Abstract
The electric vehicle is widely seen as a symbol of modern, sustainable engineering. It is
silent on city streets, free of exhaust, and promising relief from a climate crisis, decades in the
making. However, the allure of powerful symbols can sometimes obscure the systems that
sustain them. Both pieces of this sociotechnical project examine the electric vehicle as a process
rather than a finished product. One half focuses on telematics data and cost curves, the other on
human rights and supply chain ethics.

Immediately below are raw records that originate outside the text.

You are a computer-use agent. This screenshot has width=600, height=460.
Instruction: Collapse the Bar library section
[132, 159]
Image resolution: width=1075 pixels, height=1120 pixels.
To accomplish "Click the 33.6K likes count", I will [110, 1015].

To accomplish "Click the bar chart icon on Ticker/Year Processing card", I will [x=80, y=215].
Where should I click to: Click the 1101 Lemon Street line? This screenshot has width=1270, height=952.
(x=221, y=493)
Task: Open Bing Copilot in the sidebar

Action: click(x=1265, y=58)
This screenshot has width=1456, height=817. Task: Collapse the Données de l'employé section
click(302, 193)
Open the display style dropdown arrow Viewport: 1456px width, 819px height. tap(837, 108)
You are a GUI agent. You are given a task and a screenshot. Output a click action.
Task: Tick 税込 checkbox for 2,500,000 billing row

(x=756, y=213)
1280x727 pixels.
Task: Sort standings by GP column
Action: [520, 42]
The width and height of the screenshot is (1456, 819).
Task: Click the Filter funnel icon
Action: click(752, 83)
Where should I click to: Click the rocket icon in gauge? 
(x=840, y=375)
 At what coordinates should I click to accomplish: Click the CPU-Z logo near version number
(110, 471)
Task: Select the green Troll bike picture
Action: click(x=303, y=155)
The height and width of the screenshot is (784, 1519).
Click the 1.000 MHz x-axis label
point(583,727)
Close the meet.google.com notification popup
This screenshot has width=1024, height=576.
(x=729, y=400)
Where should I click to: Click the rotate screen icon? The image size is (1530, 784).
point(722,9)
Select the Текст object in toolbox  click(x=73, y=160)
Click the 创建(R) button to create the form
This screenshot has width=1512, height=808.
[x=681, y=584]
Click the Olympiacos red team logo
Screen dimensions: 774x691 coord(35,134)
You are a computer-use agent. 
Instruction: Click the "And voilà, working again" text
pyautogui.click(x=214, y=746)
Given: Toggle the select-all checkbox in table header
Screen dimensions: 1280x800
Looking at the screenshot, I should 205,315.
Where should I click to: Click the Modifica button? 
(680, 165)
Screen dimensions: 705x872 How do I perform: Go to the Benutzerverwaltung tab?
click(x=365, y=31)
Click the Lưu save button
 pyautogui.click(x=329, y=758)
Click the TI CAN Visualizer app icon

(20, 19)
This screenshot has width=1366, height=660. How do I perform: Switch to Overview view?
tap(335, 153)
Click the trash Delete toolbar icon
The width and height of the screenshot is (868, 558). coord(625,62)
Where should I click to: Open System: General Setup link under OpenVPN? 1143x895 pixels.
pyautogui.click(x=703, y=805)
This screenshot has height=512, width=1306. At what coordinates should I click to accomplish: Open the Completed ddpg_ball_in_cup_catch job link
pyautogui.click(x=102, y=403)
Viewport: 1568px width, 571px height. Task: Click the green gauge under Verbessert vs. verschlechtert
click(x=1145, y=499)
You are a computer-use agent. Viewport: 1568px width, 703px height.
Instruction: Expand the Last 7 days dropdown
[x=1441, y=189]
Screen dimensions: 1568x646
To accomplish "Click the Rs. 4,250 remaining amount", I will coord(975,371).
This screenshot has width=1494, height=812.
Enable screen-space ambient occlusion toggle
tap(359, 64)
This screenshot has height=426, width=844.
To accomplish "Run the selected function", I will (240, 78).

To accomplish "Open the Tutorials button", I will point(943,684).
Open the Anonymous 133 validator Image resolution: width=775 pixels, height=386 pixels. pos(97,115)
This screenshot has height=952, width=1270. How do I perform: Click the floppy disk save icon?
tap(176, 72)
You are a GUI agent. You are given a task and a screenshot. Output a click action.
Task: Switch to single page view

Together, they reveal that the benefits of sustainable
transportation can only be realized if engineers are willing to design for the full arc of a vehicle’s
life, all the way back to the sourcing of its raw materials.
The capstone project focused on helping UVA make better decisions about electrifying its
vehicle fleet. Facilities Management operates over 400 assets of varying types, making it difficult
to determine which are good candidates for replacement. The team built a data-driven framework
using real telematics data and a machine learning model to predict fuel and energy costs. The
framework calculates the total cost of ownership for each vehicle, including purchase price, fuel,
maintenance, insurance, and the social cost of carbon. The analysis found that electric and hybrid
replacements reduced emissions by between 69 and 82 percent, though cost-effectiveness
depended heavily on how much each vehicle was utilized.
The STS thesis, “Charged with Responsibility: Engineering Ethics and the Global
‘Public’ in the EV Battery Supply Chain,” examined a problem that the cost model does not capture:
the human cost of battery materials. Using the NSPE Code of Ethics, ESG criteria, and
Social Life Cycle Assessment methods, it argues that engineers are ethically responsible to the
communities that extract these materials. In the Democratic Republic of Congo, which produces
about 60 percent of the world’s cobalt, mining is tied to child labor and serious health risks. The
research argues that the engineering profession’s definition of “public” must expand to include
these communities, and recommends switching to cobalt-free battery chemistries, requiring
Battery Passports, and investing in domestic recycling infrastructure.
Together, these projects show that good electrification decisions require more than a cost
analysis. The capstone gives fleet managers tools to decide which vehicles to replace and when.
The STS research asks engineers to think about where battery materials come from and who is
affected. A complete picture of the cost of an electric vehicle must include both.